(Blogger sent my MMM post to Oak Tree Press. Why, I simply can't understand. This is a second try. I wonder where it will go, and why!)
The need for massive internet promotion when you don't have a kid handy to figure out the ins and outs of the technology you need to at least understand if not master. Check
The isolation for days and days while you type words on a screen, ponder their appropriateness and even their connection to proper English. Check.
The hours awake during the night while story ideas jiggle through your head and you then write notes on a lighted pad by your bed. Check
Times when you get up at 2:00 a.m. to actually write a scene into your computer. Check
The worry that some this or that in your story is (pick a word) boring, silly, dumb, inappropriate, spoiling, and so on. Check
The worry about publishing details, whatever they may be. Check
The isolation from former friends who haven't a clue how a writer's life works, ask unsettling questions when they see you and then, quite often, don't buy or read your books when they're published. Check.

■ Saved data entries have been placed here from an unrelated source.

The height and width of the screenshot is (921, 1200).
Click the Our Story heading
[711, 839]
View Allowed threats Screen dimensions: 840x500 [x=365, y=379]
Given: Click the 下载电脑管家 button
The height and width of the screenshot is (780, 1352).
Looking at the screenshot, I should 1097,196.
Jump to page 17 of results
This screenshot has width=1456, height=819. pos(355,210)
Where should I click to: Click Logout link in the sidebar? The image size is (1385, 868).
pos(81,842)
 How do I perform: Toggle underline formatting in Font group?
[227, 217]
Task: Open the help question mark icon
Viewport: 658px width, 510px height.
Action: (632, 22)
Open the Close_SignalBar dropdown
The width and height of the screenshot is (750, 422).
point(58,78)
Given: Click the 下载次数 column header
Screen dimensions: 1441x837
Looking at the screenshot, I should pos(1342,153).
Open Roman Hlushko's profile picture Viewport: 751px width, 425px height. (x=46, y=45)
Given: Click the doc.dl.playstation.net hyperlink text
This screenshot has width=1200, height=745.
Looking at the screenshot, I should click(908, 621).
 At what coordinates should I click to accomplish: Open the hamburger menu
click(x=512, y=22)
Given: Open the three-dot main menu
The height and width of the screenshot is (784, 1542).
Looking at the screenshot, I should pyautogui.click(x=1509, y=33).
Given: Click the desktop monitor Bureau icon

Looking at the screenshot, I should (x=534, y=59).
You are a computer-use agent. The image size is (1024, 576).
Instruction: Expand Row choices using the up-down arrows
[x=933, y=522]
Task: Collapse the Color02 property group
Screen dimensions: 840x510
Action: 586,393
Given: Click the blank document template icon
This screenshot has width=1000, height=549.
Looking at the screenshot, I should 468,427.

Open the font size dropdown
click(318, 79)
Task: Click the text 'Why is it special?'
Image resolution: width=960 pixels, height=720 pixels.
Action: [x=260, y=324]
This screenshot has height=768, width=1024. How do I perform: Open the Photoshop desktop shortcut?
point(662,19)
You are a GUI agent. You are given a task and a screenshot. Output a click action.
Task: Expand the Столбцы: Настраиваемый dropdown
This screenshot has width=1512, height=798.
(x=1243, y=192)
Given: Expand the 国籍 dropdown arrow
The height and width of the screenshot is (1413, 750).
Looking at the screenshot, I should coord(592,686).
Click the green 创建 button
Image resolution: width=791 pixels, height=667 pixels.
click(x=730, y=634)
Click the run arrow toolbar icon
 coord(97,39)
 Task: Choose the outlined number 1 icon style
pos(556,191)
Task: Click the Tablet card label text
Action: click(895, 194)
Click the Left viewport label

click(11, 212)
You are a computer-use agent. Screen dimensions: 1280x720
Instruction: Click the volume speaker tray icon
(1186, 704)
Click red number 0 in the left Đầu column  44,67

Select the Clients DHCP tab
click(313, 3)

Nope, none of that, though of course one or more of them are problems many authors are burdened with. Yes, I am familiar with all of them. But they aren't the awfullest. (I am aware I used an invented word.)
And, the awfullest is--ta da--NO TIME TO READ OTHER AUTHOR'S BOOKS!
Mom read to me as a baby. I was sent to a pre-school and began reading books before I was five. Big print words about a flying pig and a lost doll. I still have those books and am forever grateful to their authors.
There was only one public library in our town and it took a long bus ride to get there, but Mom and I visited about once a week and I went home with a stack of books supposedly age-appropriate for a single-digit age girl hooked on reading. A librarian there eventually introduced me to Nancy Drew. The die was cast. I didn't know it but, nearly fifty years later, I would become a writer of mysteries.
Appropriate age books? My Saturday task when I was in grade school was to dust the What-not in our living room. Many homes had such pieces of furniture in those days. A What-not was where you displayed special treasures on open shelves. My mom's What-not had a heavy book on the bottom shelf to anchor it, "Gone With the Wind." Not material considered age-appropriate for a child in third grade. It took over a year but, reading bits secretly each Saturday, I read that book. I still remember the plot very well, and much of the dialogue. ("I don't know nothin' about birthin" babies Miz Scarlett.") Truth be told, I learned a lot from that book and some of it was of value.
I went on to read all the available Nancy Drew Books, The Hardy Boys, Bobbsey Twins, and many more age-appropriate novels. I progressed to Agatha Christie, the "Dead British Ladies" (not all were dead at that time) and more. At my own birthday party I hid in my room for a time, reading, while my mother served cake and ice cream and entertained my friends with silly games. (Of course I read, the book's plot had reached a thrilling point.)
But now? I was heading into our living room yesterday to spend a bit of time reading the most recent mystery novel by an author I know well when this computer called me. I had over sixty incoming message to deal with and I knew it. I turned around and headed into my office.
Sigh. So, dear writing friends, if I don't buy and read all your books and comment on line about how much I loved each one, you know why. As an author myself, I have little time to read anything but my own words.